Transcribe the data below exactly, from the line with "Open the workspace panes layout icon" to the line with "Image resolution: width=258".

--- Begin Supplied material ---

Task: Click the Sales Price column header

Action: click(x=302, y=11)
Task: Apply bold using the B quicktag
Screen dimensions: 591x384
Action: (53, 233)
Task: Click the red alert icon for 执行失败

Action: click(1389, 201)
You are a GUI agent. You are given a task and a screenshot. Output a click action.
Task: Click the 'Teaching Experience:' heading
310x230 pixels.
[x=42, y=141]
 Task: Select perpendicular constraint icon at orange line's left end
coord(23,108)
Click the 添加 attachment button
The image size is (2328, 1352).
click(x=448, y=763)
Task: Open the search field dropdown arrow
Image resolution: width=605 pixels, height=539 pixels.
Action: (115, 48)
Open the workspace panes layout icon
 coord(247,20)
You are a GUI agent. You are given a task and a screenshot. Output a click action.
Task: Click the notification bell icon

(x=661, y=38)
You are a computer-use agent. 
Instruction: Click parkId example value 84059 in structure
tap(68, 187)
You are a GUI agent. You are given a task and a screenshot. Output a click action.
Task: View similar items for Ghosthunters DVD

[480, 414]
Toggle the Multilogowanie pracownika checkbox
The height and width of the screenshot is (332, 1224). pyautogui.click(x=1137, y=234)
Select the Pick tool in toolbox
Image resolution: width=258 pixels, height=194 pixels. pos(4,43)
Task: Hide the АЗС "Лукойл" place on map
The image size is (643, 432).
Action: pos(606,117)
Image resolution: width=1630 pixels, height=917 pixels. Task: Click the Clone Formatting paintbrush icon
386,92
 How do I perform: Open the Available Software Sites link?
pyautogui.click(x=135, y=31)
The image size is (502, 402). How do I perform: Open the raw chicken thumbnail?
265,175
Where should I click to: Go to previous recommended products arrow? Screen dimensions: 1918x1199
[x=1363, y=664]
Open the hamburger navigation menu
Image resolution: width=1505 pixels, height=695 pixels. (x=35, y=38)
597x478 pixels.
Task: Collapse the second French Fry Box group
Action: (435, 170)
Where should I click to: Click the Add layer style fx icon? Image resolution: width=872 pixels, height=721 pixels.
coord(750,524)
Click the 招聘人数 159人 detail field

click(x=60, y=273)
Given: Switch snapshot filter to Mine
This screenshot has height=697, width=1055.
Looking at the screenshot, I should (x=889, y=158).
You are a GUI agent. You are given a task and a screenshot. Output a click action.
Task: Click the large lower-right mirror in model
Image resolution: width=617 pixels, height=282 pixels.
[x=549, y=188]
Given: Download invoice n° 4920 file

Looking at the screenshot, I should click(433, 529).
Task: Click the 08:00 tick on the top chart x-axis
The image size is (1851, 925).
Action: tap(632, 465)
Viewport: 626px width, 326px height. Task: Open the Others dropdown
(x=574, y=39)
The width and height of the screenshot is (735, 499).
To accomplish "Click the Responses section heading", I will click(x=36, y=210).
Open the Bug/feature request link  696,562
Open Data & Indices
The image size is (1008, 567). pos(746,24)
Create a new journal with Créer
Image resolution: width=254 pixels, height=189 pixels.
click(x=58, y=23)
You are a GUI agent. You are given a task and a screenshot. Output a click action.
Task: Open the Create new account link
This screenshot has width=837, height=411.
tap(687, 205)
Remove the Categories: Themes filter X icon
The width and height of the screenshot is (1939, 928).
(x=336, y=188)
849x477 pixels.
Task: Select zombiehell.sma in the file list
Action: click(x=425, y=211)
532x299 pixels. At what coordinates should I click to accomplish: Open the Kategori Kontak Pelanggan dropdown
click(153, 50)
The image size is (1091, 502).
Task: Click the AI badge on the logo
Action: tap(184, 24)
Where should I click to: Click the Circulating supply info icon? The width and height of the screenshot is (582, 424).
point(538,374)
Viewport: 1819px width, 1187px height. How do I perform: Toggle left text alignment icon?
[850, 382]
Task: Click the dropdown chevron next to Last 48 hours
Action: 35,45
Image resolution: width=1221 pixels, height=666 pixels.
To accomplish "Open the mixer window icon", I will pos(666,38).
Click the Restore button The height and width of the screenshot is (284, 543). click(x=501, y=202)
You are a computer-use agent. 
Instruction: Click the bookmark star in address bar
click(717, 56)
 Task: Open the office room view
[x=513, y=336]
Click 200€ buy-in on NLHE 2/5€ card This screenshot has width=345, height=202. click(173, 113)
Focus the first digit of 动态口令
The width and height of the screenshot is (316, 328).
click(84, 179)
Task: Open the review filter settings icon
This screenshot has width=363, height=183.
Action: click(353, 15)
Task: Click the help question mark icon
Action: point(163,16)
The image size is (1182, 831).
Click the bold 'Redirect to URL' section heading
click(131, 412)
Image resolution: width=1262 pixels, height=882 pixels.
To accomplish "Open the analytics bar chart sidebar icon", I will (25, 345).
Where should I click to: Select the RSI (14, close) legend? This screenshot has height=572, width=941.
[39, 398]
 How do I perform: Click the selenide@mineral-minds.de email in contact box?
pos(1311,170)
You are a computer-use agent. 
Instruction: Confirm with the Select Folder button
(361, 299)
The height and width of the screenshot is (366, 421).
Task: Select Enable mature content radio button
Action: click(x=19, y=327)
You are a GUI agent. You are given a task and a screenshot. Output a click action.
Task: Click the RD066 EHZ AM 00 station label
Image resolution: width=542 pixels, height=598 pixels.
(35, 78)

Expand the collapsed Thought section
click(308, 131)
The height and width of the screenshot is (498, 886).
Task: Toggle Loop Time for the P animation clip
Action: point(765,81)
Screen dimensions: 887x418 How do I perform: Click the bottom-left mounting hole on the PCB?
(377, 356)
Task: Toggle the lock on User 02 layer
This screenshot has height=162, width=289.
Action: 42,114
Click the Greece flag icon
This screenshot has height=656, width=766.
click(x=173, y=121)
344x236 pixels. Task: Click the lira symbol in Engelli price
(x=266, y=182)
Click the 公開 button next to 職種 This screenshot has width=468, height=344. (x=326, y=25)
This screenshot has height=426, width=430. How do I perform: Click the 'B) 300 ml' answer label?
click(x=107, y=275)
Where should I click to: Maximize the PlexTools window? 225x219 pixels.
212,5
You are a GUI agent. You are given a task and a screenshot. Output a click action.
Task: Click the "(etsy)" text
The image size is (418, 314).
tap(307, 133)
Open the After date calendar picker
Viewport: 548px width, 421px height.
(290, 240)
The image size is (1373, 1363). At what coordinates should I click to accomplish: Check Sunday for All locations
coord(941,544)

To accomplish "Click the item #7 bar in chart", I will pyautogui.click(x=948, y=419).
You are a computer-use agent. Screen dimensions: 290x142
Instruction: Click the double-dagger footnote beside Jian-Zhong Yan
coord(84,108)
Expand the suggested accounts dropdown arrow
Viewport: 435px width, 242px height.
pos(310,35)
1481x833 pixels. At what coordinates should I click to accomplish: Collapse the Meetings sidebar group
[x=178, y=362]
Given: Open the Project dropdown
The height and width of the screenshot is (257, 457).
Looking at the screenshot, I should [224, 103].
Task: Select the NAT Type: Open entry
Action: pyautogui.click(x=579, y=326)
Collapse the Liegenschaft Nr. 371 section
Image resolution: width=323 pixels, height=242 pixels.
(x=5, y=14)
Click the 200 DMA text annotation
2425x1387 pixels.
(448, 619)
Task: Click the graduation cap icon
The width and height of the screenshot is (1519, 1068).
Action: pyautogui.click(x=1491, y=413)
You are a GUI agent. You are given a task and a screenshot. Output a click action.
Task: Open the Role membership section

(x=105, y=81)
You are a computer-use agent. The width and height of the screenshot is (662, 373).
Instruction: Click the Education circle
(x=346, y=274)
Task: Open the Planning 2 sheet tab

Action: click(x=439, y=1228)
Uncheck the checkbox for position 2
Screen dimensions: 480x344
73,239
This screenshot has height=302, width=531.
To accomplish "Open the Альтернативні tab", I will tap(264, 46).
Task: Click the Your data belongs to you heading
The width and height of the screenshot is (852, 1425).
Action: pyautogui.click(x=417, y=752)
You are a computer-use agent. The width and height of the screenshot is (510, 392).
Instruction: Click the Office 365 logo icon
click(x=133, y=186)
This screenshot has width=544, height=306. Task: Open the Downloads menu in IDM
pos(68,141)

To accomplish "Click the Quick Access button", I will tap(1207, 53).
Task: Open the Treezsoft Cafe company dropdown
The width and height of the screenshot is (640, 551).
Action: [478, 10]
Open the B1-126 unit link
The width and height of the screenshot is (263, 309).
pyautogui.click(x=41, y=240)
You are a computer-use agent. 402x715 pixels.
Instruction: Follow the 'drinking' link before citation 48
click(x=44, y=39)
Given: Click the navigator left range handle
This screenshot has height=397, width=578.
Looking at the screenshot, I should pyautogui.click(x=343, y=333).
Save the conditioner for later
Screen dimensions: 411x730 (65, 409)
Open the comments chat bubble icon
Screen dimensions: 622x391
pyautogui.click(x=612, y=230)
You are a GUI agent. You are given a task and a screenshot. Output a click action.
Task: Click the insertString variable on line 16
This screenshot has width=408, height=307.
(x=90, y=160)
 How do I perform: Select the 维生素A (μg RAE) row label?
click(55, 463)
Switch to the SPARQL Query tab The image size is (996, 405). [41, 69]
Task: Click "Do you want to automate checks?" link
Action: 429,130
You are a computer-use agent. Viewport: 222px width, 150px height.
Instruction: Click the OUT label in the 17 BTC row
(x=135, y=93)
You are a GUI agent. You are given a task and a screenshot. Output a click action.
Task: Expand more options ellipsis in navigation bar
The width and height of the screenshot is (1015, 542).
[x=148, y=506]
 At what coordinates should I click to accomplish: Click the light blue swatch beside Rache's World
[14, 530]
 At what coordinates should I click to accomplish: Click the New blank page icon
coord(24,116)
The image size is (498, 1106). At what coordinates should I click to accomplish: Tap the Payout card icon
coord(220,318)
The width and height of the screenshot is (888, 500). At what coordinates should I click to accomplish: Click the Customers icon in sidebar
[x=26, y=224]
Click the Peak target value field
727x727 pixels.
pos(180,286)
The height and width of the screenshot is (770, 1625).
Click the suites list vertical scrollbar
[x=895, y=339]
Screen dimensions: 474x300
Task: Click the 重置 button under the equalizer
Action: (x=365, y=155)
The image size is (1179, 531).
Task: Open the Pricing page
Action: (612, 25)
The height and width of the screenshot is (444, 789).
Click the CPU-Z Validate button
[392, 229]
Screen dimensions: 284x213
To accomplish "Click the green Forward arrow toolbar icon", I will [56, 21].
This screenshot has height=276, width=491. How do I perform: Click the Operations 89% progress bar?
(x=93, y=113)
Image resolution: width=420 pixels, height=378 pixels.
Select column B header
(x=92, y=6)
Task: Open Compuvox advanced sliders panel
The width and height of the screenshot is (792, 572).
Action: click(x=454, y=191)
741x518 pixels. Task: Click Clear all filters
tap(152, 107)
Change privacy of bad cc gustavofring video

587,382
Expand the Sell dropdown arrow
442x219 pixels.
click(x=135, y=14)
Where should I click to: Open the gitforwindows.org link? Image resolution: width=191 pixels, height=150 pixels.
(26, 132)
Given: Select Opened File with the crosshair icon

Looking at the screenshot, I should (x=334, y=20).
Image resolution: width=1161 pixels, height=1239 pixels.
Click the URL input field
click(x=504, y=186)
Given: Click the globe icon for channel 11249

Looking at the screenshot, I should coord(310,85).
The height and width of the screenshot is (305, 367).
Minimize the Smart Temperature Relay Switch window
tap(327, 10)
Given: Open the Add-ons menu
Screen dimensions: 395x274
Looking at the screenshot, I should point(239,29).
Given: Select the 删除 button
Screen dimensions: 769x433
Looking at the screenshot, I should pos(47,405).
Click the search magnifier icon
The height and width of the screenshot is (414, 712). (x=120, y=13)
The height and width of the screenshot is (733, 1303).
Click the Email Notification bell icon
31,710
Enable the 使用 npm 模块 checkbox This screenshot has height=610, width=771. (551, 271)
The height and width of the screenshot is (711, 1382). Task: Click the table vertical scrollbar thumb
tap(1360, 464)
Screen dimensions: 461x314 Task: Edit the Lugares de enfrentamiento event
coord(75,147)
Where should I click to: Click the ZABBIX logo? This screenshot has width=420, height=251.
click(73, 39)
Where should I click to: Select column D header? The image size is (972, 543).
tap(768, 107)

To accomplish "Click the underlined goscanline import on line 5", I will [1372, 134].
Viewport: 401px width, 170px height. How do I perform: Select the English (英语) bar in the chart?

--- End Supplied material ---

(Finished exercise):
Open the workspace panes layout icon
 coord(247,20)
You are a GUI agent. You are given a task and a screenshot. Output a click action.
Task: Click the notification bell icon

(x=661, y=38)
You are a computer-use agent. 
Instruction: Click parkId example value 84059 in structure
tap(68, 187)
You are a GUI agent. You are given a task and a screenshot. Output a click action.
Task: View similar items for Ghosthunters DVD

[480, 414]
Toggle the Multilogowanie pracownika checkbox
The height and width of the screenshot is (332, 1224). pyautogui.click(x=1137, y=234)
Select the Pick tool in toolbox
Image resolution: width=258 pixels, height=194 pixels. pos(4,43)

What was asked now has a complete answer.